Stomachion

 

 

 

The Four-Colour Theorem

The "Four-Color Theorem" or the "Four-Color Problem" was first formulated in 1852 by the South African mathematician Francis Guthrie (1831-1899) when he attempted to color the counties of England on a map in such a way that no two adjacent regions received the same color. It was obvious that three colors were not sufficient for this task. On the other hand, Guthrie could not construct an example where five colors were needed. But is it always the case that four colors are sufficient, mathematically proving that regardless of the shapes and sizes of the regions?

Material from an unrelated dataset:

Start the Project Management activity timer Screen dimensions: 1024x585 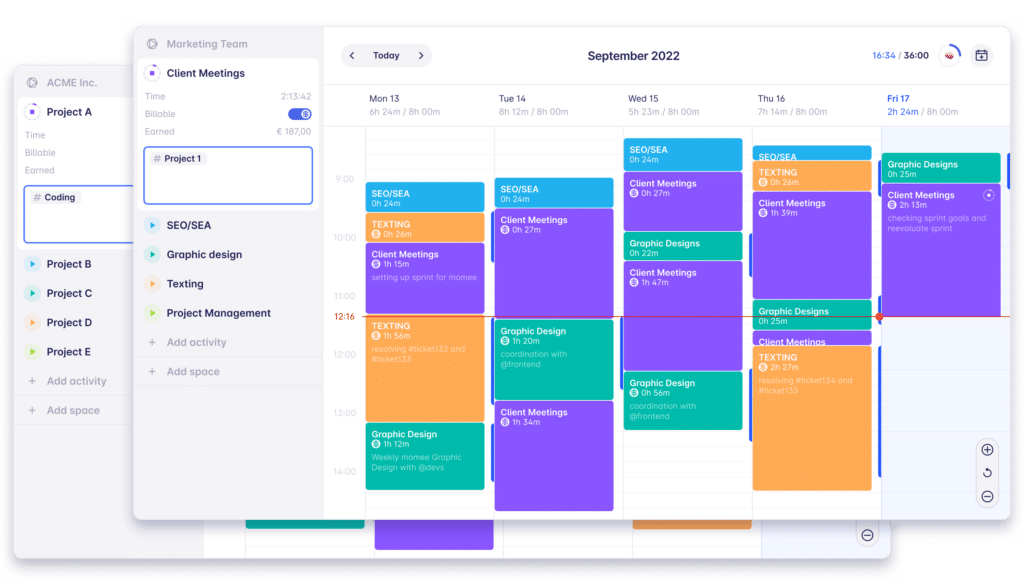[x=152, y=313]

Although many mathematicians attempted to solve the problem, it took 124 years until 1976 when American mathematicians Kenneth Appel and Wolfgang Haken found a proof with the help of a computer, reducing the number of problematic cases from infinite to ultimately 1,476. Then, in 2004, a formal proof was constructed using a software program called "Coq," rendering the need for verifying remaining individual cases unnecessary.

The Four-Color Theorem was the first major mathematical problem to be solved with the aid of computers. However, the proof was not universally accepted by all mathematicians because it cannot be directly replicated by a human, relying instead on the correctness of the compiler and hardware. The mathematical elegance of the proof was also criticized: a good proof reads like a poem - this one looks like a phone book.

 

The solution of the Eternity Puzzle in four-color representation. Even the blue background is integrated into the four-color requirement (color sand, pins, and thread on lightweight board and painting cardboard, 40 x 40 cm).
In the above image, the Eternity Puzzle was used as an example for the area coloring. The Eternity Puzzle was developed by the Englishman Christopher Monckton in 1999. He offered a prize of 1 million pounds (approximately 3.4 million German marks at the time) for the first correct solution submitted. The puzzle consists of 209 monochrome pieces to be assembled into a regular dodecagon. Schematically, all pieces consist of halved, equally sized, equilateral triangles, with approximately 12 pieces forming one puzzle piece. All pieces are different from each other and none has rotational or reflection symmetry. In the first month, the puzzle became the best-selling game of all time in the United Kingdom. With the help of several computers, the two Cambridge mathematicians Alex Selby and Oliver Riordan found the first solution on May 15, 2000, nearly a year after the game was released.